With or without a question tag?

Antara Manova

Member
Bulgarian Bulgaria
I have a question with a very subtle meaning in the difference -- a sentence with or without the usage of a question tag. I'd like to hear which one sounds better. The sentence is coming from a British English speaker.

“I need to talk to Dayton and Hugh about this. I can’t raise your salary without their knowledge and approval, (now) can I?”

vs
“I need to talk to Dayton and Hugh about this. I can’t raise your salary without their knowledge and approval.”

Is there any subtle difference in the first and in the second sentence? Which is better for a BE?

Thanks
 
  • owlman5

    Senior Member
    English-US
    Without the tag, the sentence is a simple statement of fact.

    If you use the tag, you are inviting the listener to disagree with you. That listener might answer "I think you can."
     

    dojibear

    Senior Member
    English - Northeast US
    I can't do X now, can I? = I can't do X. I'm sure we both agree on that. Right?

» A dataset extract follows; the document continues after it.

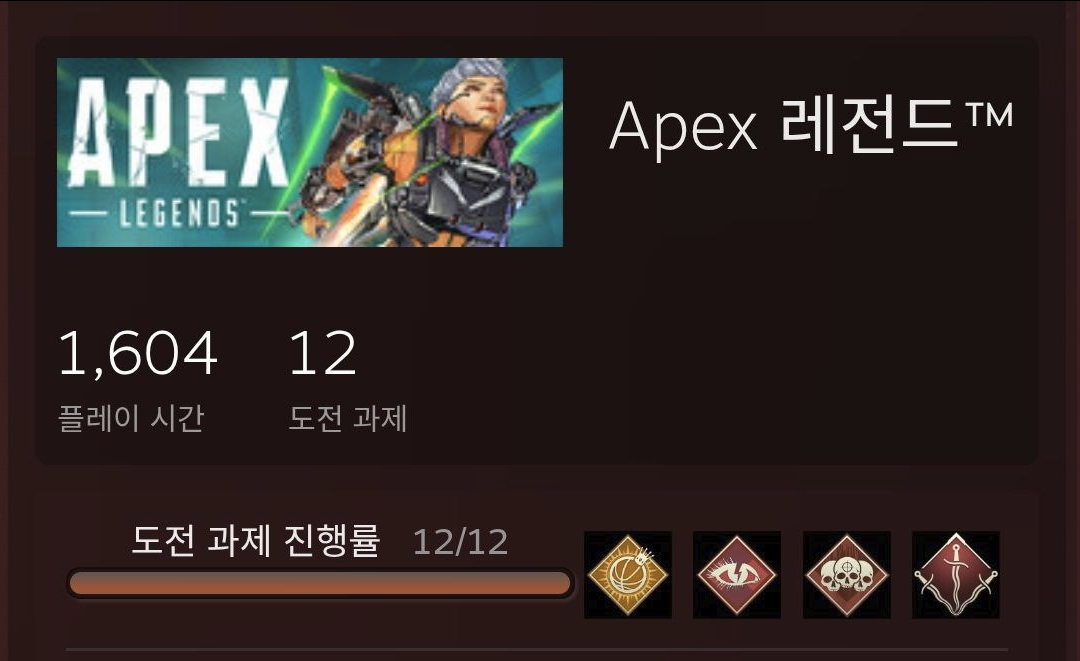
Task: Click the 12/12 progress counter
Action: (460, 542)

    The extra words imply it is something obviously true. It's similar to saying "of course".
     

    boozer

    Senior Member
    Bulgarian
    I agree with Mr Owl, except for one small thing - the question tag is not inviting the listener to disagree, but to agree. :D Of course, such an invitation can easily be turned down, so he surely has a point... :) Neither sounds better or worse to me - they are equally correct.